At the end of a very long day, just when our resolve was about the crack, we eventually captured the sheep, which were wormed and released into an adjacent paddock. Anybody who advises mixed grazing has obviously never tried to catch ponies and sheep at the same time. Now they graze the same areas, but not at the same time - break the problem down and it becomes easier to resolve.

As far as the ponies were concerned I realised that further chasing and shouting was only going to cause distress all round. The project had come to turning point. We had to decide what sort of herd did we want? Did I have to spend every waking hour gaining the confidence of each pony, segregate the difficult ones, get them all trained to head collar, walk them around the field every day? I knew I did not have the time or the inclination for this and after all, I had no desire to show them, I only wanted them to eat the grass and be maintained in a healthy condition. Furthermore, I had always envisaged the herd as free living, in one herd - a cohesive social unit. There was also the matter of their own security; the more difficult they were to catch the safer they would be.

The approach that I settled on was that of a "semi-handled state" and in the last six months the handling problem has been resolved. Worming, tetanus inoculation, horse box transport has now become a smooth operation, with no shouting, running, kicking or biting. So how did a complete equine novice achieve this state of relative calm?

The first step was admit my limitations, in terms of time and expertise and accept the semi-handled state as a good compromise between chaos and show ponies.

Following the advice of our vet, I now worm all the ponies with granules in the feed bucket, which is far easier than attempting to syringe paste. I carry this out on an eight week cycle and I do not have to lay a hand on any pony. If the number of feed buckets matches the number of ponies and they eat at a constant rate (which they seem to), this method is efficient and accurate.

Because I am a better engineer than I am a stockman, I put considerable thought and effort into designing and building a pony corral. This is the secret weapon of the equine novice and the details are illustrated in the field sketch I have submitted to the editor.
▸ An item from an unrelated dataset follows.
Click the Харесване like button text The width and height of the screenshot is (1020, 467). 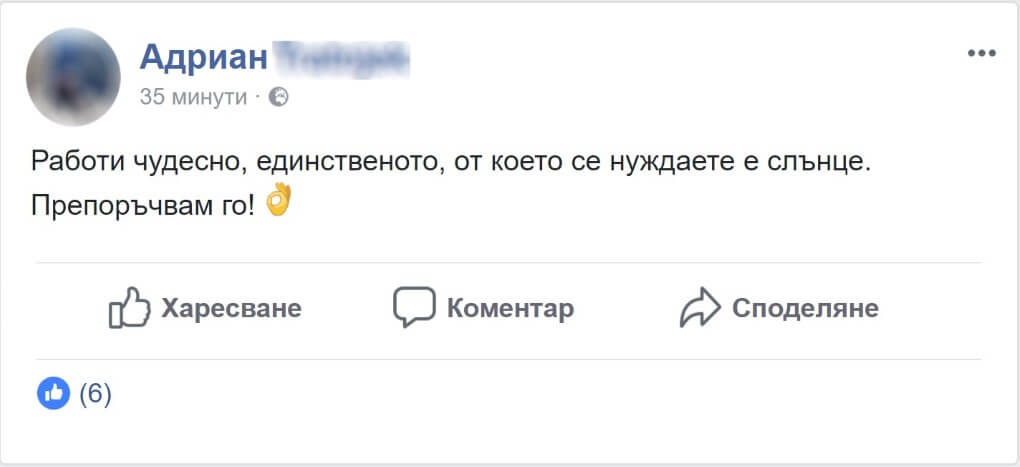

Make it tall and small, build it to last and it will repay the effort many times over. The material cost is about 500 and it took about five days to construct.

The next stage is to get the ponies trained to the feed bucket, which is far easier than a head collar. Use a good quality "quiet mix" as this is very appetising to Exmoor's and avoids all the chasing and shouting. I feed two days prior to the catch and then place the buckets in the corral and simply shut the gate once they are safely in position.
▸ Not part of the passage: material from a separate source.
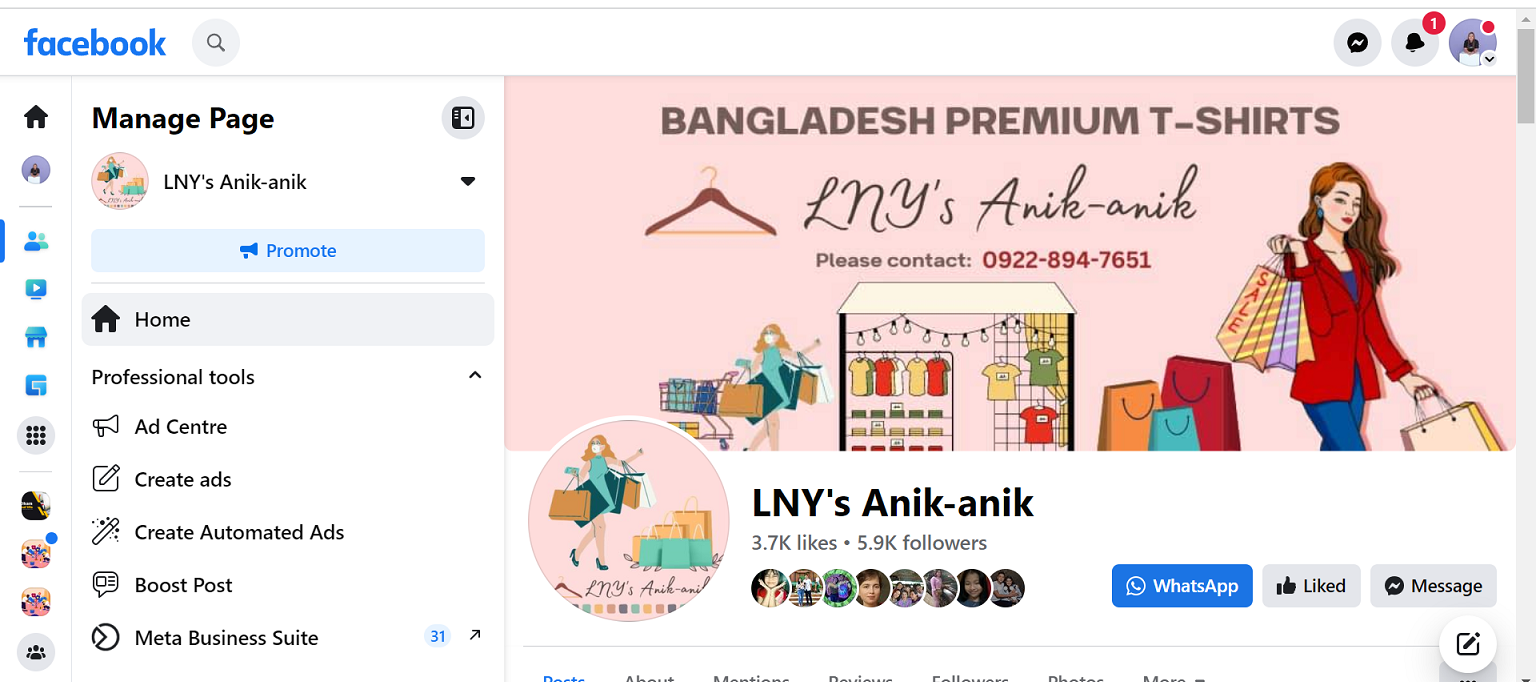Click the WhatsApp button
The height and width of the screenshot is (682, 1536).
[1182, 586]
I have a suspicion that the mint with the hole was specifically designed for the novice equine handler, as a sedative pill will fit exactly in the middle. Two pills per pony and leave them stand for one hour before the vet or horse box arrives. Check with your vet concerning the suitability of sedatives and the exact dose required prior to handing or veterinary treatment.

Once in the run and crush section of the corral even the most difficult pony has no choice but to stand still or move forward. This system has worked several times for injections, feet trimming and transport. The latter requires a head collar but even I can manage this when the pony is completely restricted in the crush. To assist with loading, we added two sets of guide rails on the crush exist the same width apart as the transport box ramp. This prevents a last minute dash for freedom, when the crush gate is opened.

Throughout the handling process we are calm but firm, it is not a case of master versus animal but a matter of respect on both sides. I have to admit that I could not enter any of my ponies in an Exmoor gymkhana, but even if I could, I would have to overcome my fear of heights as an East Anglian Ranger!